■ Exercise
Images do not belong in the copy. Set down all the entries exactly.

■ Data provided
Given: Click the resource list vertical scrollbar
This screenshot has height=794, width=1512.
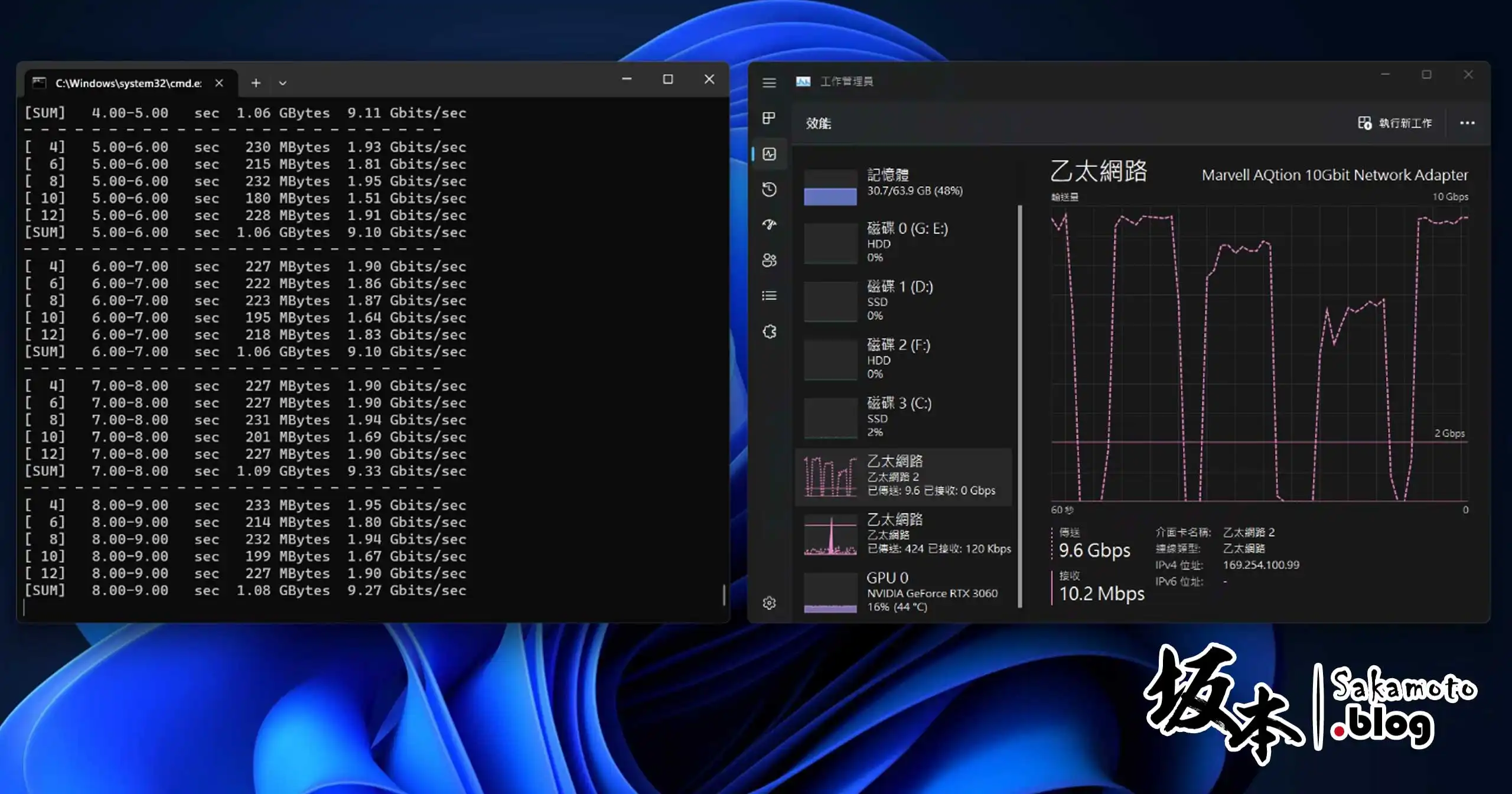Looking at the screenshot, I should (x=1019, y=405).
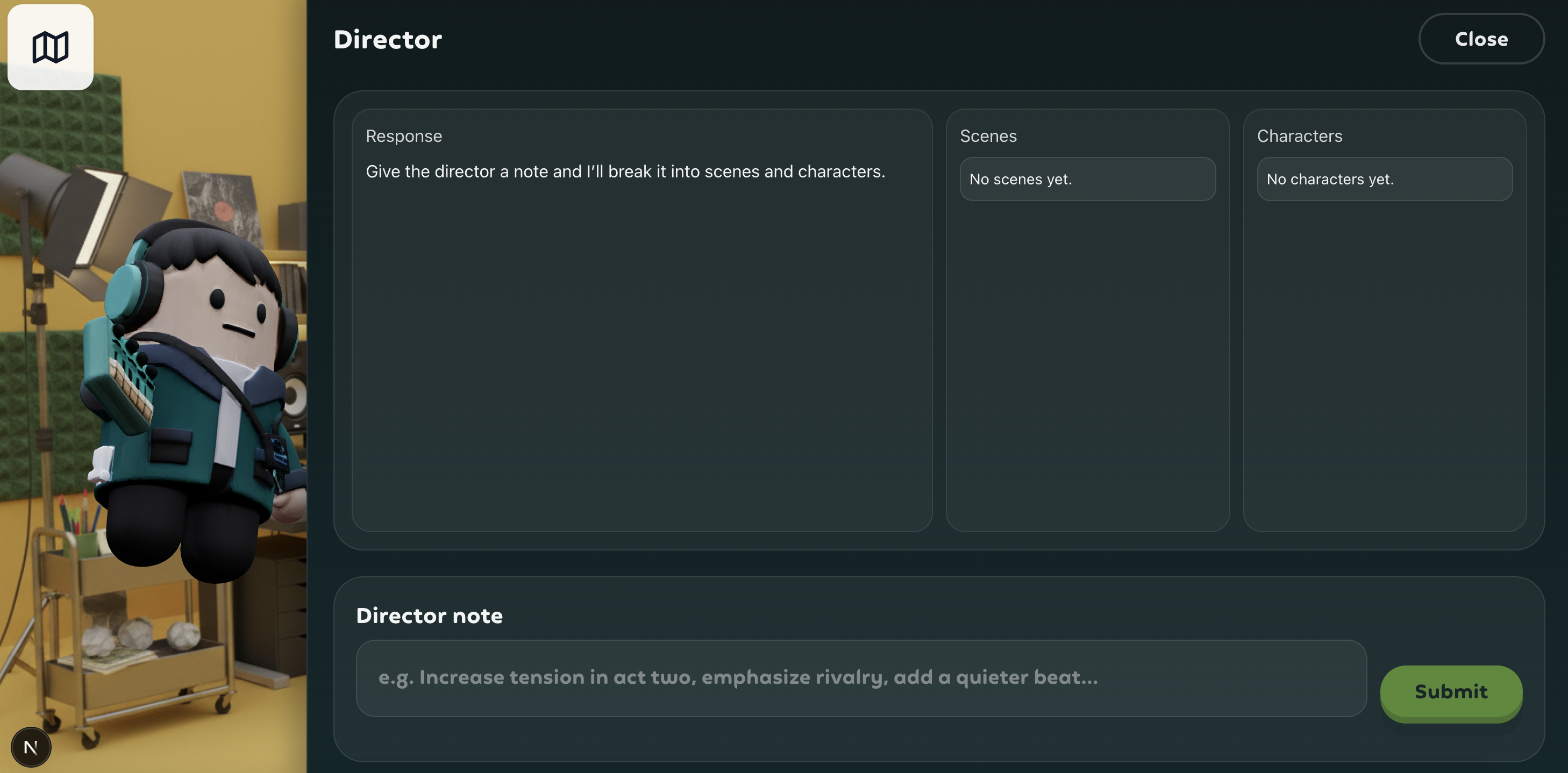Click the Director title text
Image resolution: width=1568 pixels, height=773 pixels.
(x=388, y=40)
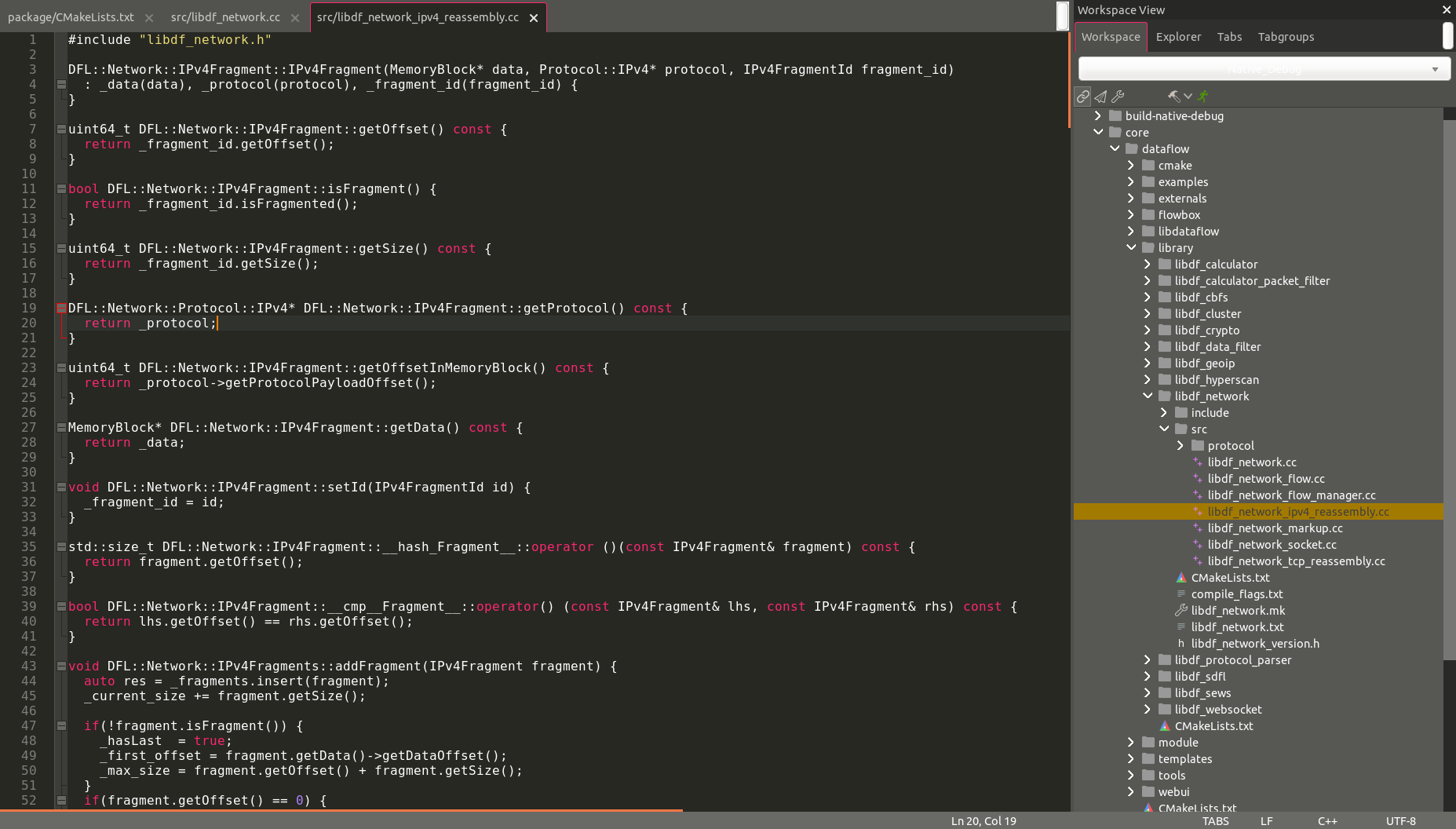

■ Written solution
Given: Click the resource list vertical scrollbar
This screenshot has height=794, width=1512.
Looking at the screenshot, I should (x=1019, y=405).
Click the Director title text
Image resolution: width=1568 pixels, height=773 pixels.
(x=388, y=40)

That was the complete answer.